Element and text location data:
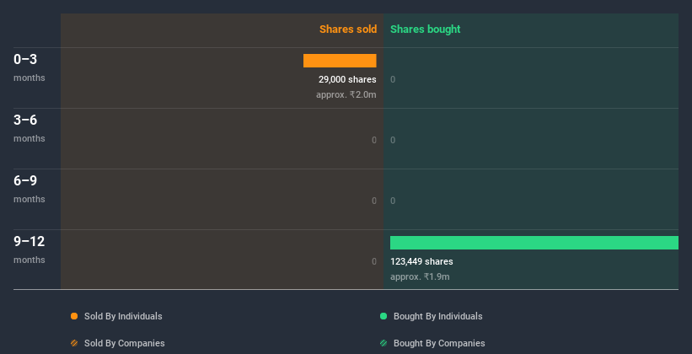This screenshot has height=354, width=692.
Task: Click the striped orange Sold By Companies icon
Action: pos(74,343)
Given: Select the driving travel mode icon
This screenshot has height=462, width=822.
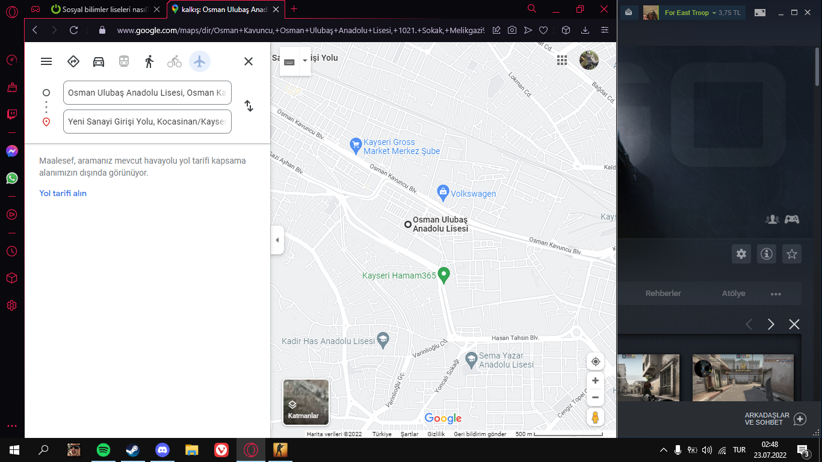Looking at the screenshot, I should 99,61.
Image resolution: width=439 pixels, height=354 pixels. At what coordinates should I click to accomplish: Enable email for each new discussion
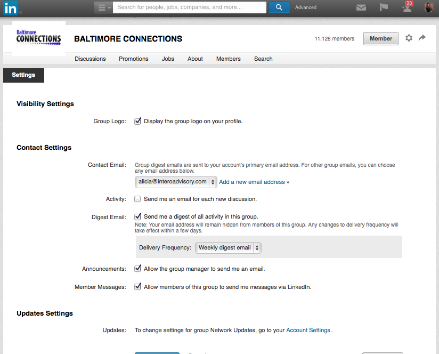138,199
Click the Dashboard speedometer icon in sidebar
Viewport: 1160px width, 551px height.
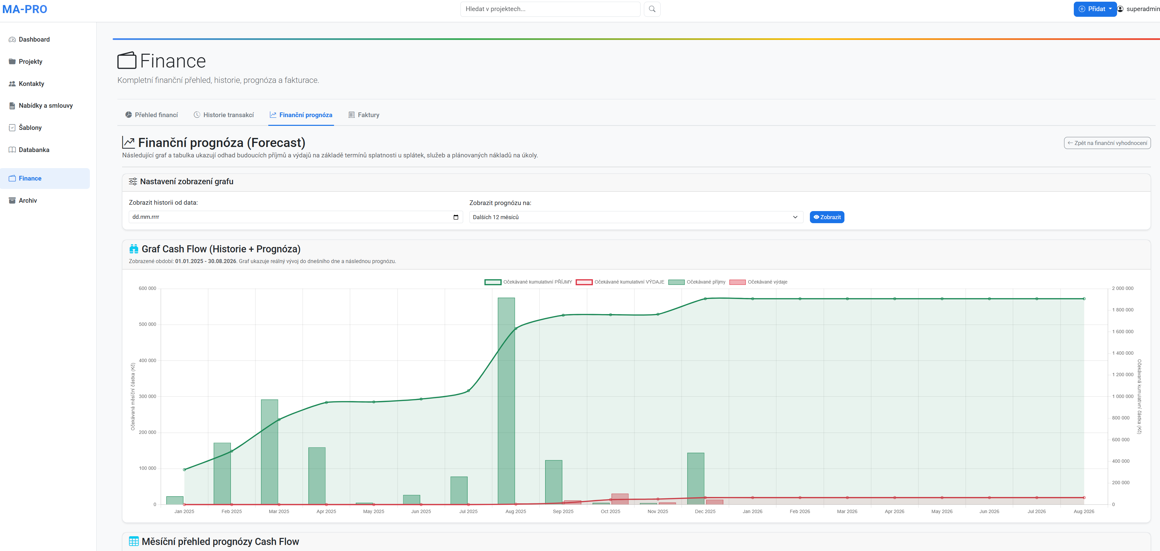tap(12, 40)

◆ **STATED TASK**: Rewrite all of the rows, substituting "Overview" for "Dashboard" and changing nothing else. Omit the pictures from the answer.

◆ **COMPLETE OUTPUT**:
This screenshot has height=354, width=692.
Task: Click the striped orange Sold By Companies icon
Action: pos(74,343)
Given: Select the driving travel mode icon
This screenshot has height=462, width=822.
Looking at the screenshot, I should 99,61.
Image resolution: width=439 pixels, height=354 pixels. At what coordinates should I click to accomplish: Enable email for each new discussion
138,199
Click the Overview speedometer icon in sidebar
Viewport: 1160px width, 551px height.
tap(12, 40)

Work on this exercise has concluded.